#### PROBLEM DETAILS:
Pick up the piece on Recovery Act contracts and privatization after its final sentence, carrying it forward in the same voice.

#### EXCERPT:
══════

The assumption seems to be that most of the job creation and retention will take place in the private sector. Yet one question that has received little attention since ARRA was signed by President Obama in February is whether the spending will contribute to the process of privatization and contracting-out of functions previously performed by public sector workers.

On October 15 the Recovery Accountability and Transparency Board released the first batch of recipient reporting data covering some $15 billion in direct federal contracts. Although this is a small portion of overall ARRA spending (information relating to the much larger realm of federal grants to states and others will be released on October 30), it begins to shed some light on the privatization question.

My colleagues and I at Good Jobs First have been examining the universe of around 9,000 recipient reports summarized in a national spreadsheet available on the Recovery.gov website. Many of the entries are unremarkable. They involve contracts for functions such as manufacturing and construction that have traditionally been concentrated in the private sector. It is not surprising that the federal government gave an ARRA contract to Chrysler to supply vehicles and one to Clark Construction to build a new headquarters for the Coast Guard.

Yet many of the other entries appear to be part of the contracting-out phenomenon. You can tell this, first, by looking at the names of the contractors: one firm called Federal Contracting Inc. leaves little doubt as to its orientation. There are others that have a reputation for being involved in high-profile outsourcing deals. An example is IAP Worldwide Services, a politically connected firm (former Vice President Dan Quayle is on its board of directors) that got a controversial contract to take over management of the Walter Reed Army Medical Center in Washington.

Or else you can look at the description of the projects. A company called 4W Solutions got a contract from NASA for “administrative activities, configuration management of documents, procurement-related analysis and support for report integration/administrative support for Cross-Agency Support construction contracts.”

To be a bit more systematic in our analysis, my colleagues and I decided to match the Recovery.gov list of contractors to the membership list of the Professional Services Council, the leading trade association for the federal outsourcing industry.

══════

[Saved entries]
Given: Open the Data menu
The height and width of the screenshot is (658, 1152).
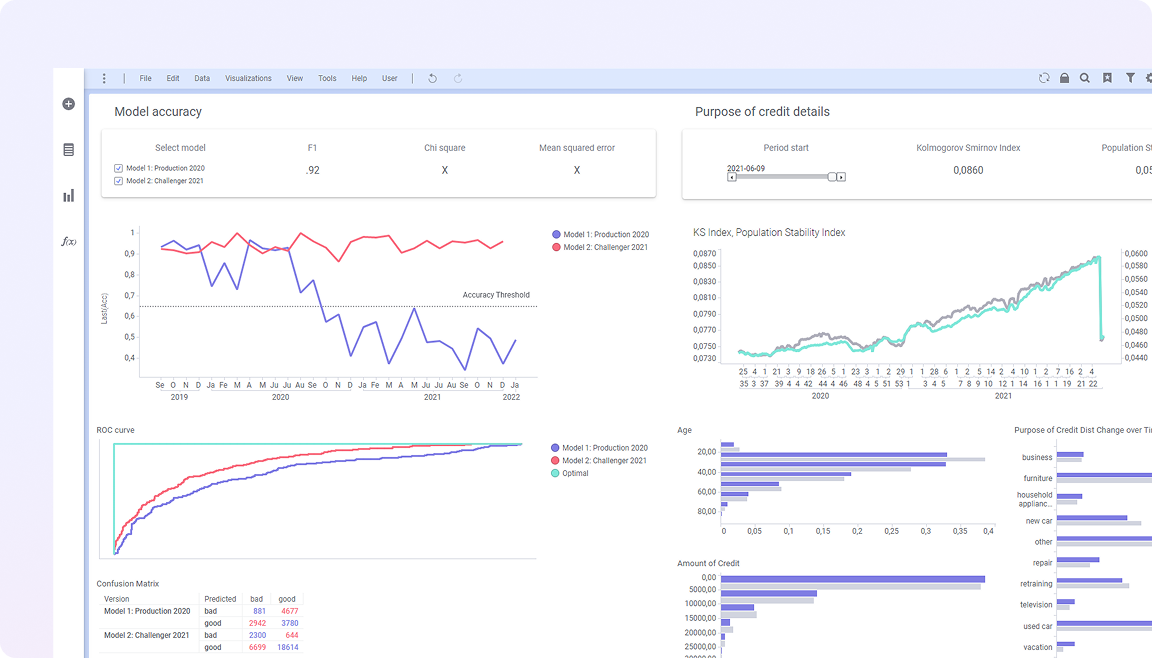Looking at the screenshot, I should [202, 78].
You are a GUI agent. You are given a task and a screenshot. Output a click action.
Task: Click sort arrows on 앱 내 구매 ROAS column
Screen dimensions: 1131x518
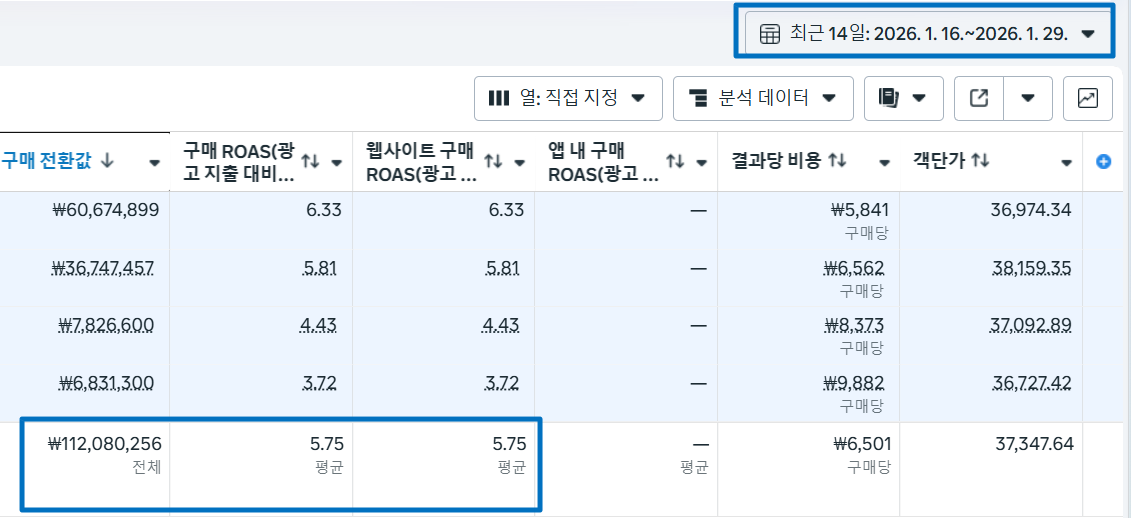(675, 162)
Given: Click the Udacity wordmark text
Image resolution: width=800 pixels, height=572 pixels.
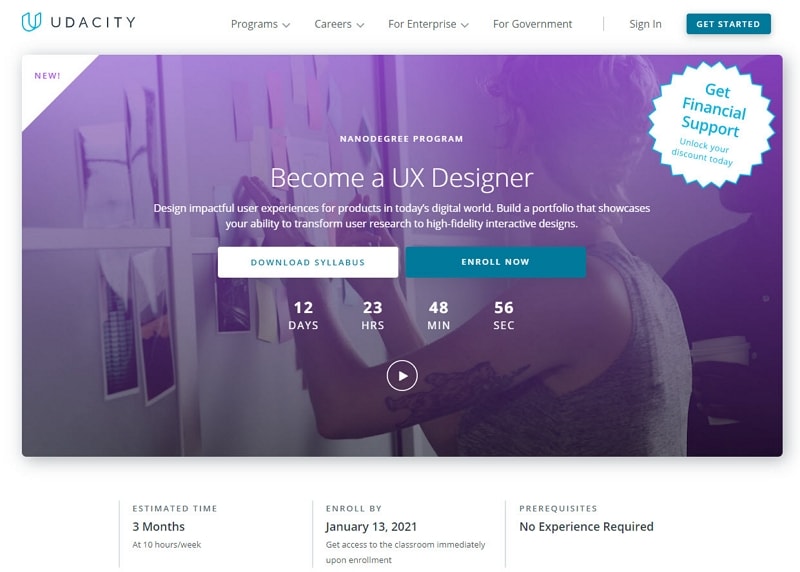Looking at the screenshot, I should click(x=93, y=22).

══════

#### ANSWER AREA:
PSC’s members range from large and notorious contractors such as KBR (formerly the Halliburton subsidiary Kellogg, Brown and Root), Xe Services (formerly Blackwater) and CACI International (linked to the Abu Ghraib torture scandal) to small and obscure consulting firms. During its 27-year history, the association has sought to banish the use of the term “Beltway Bandit” to refer to federal contractors and has pushed for legislation that would maximize the amount of federal work that gets outsourced. It has also resisted the recent move toward insourcing.

We found that, of the 382 PSC members listed on the association’s website, about 50 are on the list of ARRA federal contract recipients (name variations make an exact count difficult). In all, these members and their affiliates have been awarded about 250 ARRA contracts with a total value of more than $800 million.

Some of these involve engineering and construction services, but others deal with functions that are more inherently governmental, such as a contract given to Deloitte Consulting to provide “program management oversight” for ARRA grants made by the Federal Aviation Administration.

In an economic crisis such as the current recession, all job creation is to be welcomed. But it would be a shame if some portion of Recovery Act money is being used in ways that do little more than shift work from the public sector to the private sector.

(Thanks to Tommy Cafcas, Caitlin Lacy and Leigh McIlvaine for their research help.)

Update: I should have mentioned that KBR and Xe Services are not among the recipients of ARRA contracts, but CACI has two.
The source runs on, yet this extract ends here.